YOUR OBJECTIVE: Rewrite all of the material below with every instance of "coordinates" changed to "location", keeping everything else identical. Leave the pictures out of your answer.

(Screenshot and document pointing material)
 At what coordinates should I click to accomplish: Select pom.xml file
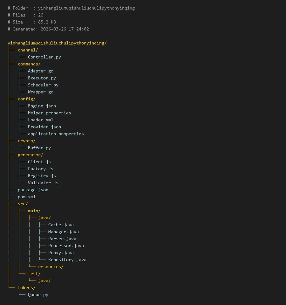pyautogui.click(x=26, y=197)
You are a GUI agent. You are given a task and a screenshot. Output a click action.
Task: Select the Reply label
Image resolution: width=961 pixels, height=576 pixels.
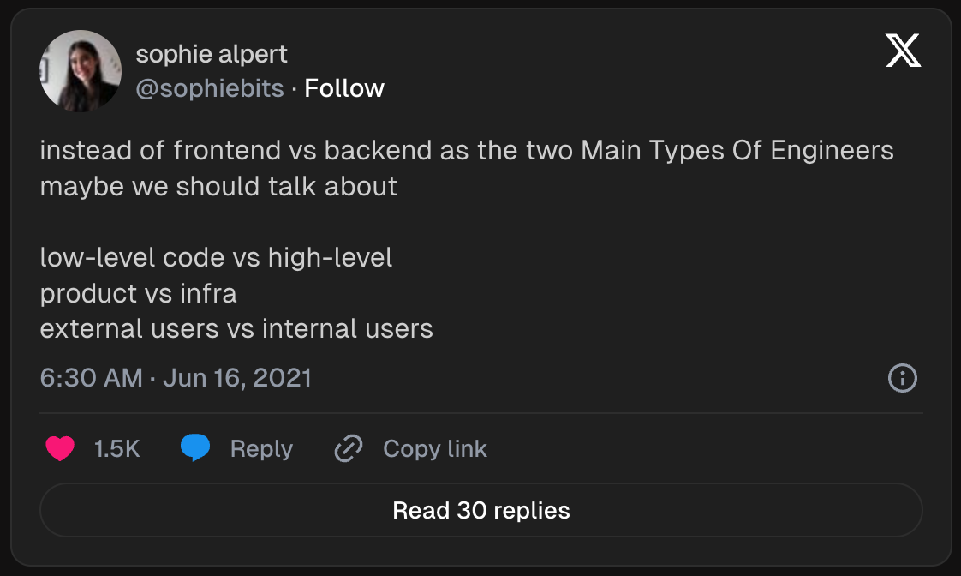pos(262,449)
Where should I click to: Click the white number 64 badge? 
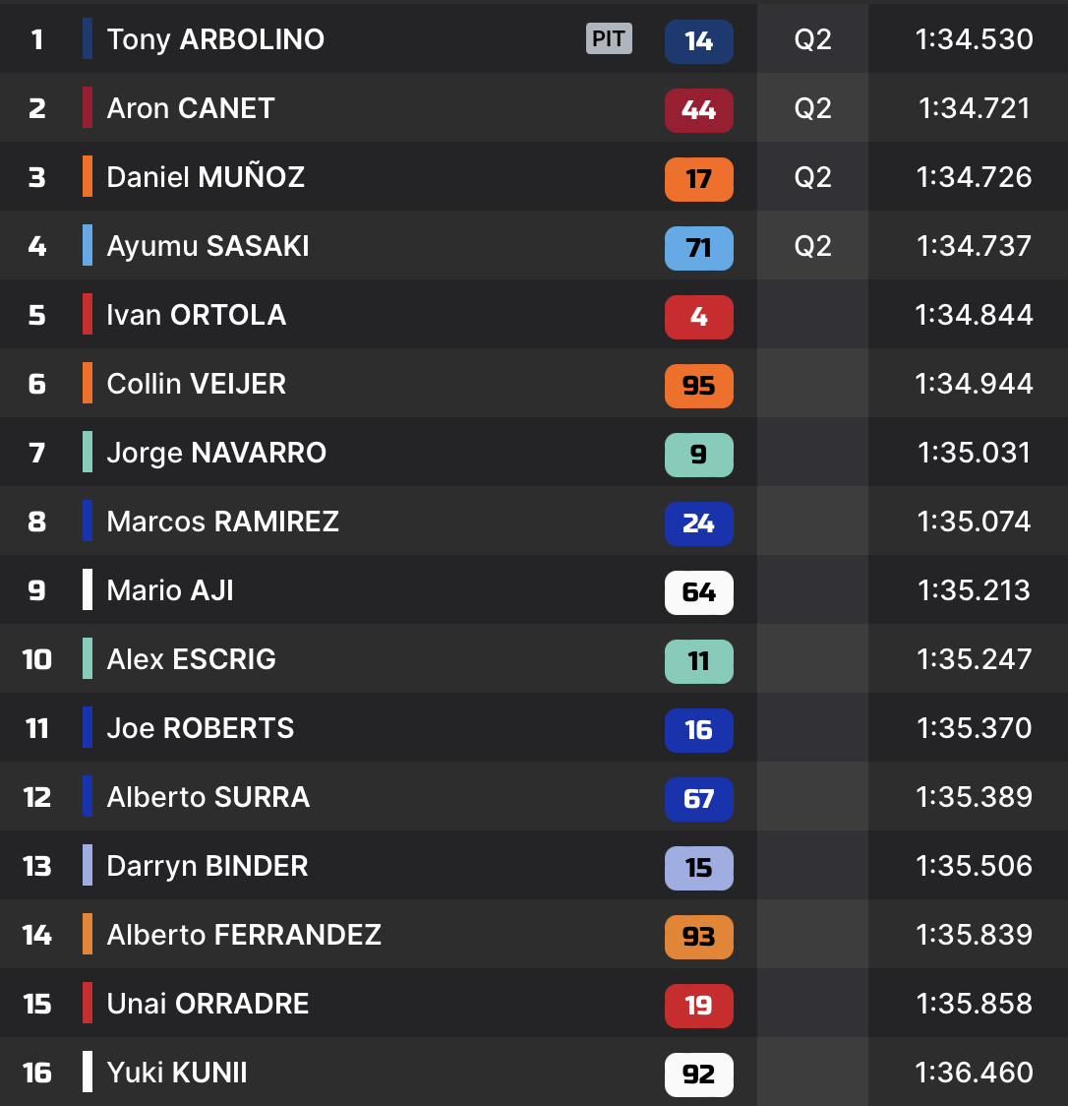point(698,592)
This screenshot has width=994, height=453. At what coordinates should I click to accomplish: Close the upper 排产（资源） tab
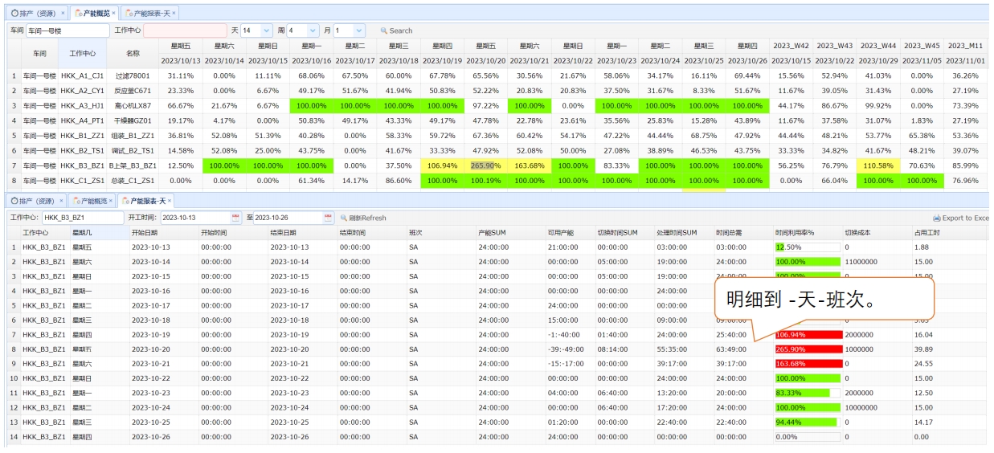[63, 13]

FINAL RESULT:
 At what location should I click to accomplish: Select pom.xml file
pyautogui.click(x=26, y=197)
You are a GUI agent. You are given a task and a screenshot. Output a click action.
Task: Select the Reply label
Image resolution: width=961 pixels, height=576 pixels.
pos(262,449)
Where should I click to: Click the white number 64 badge? 
point(698,592)
This screenshot has width=994, height=453. At what location should I click to accomplish: Close the upper 排产（资源） tab
[63, 13]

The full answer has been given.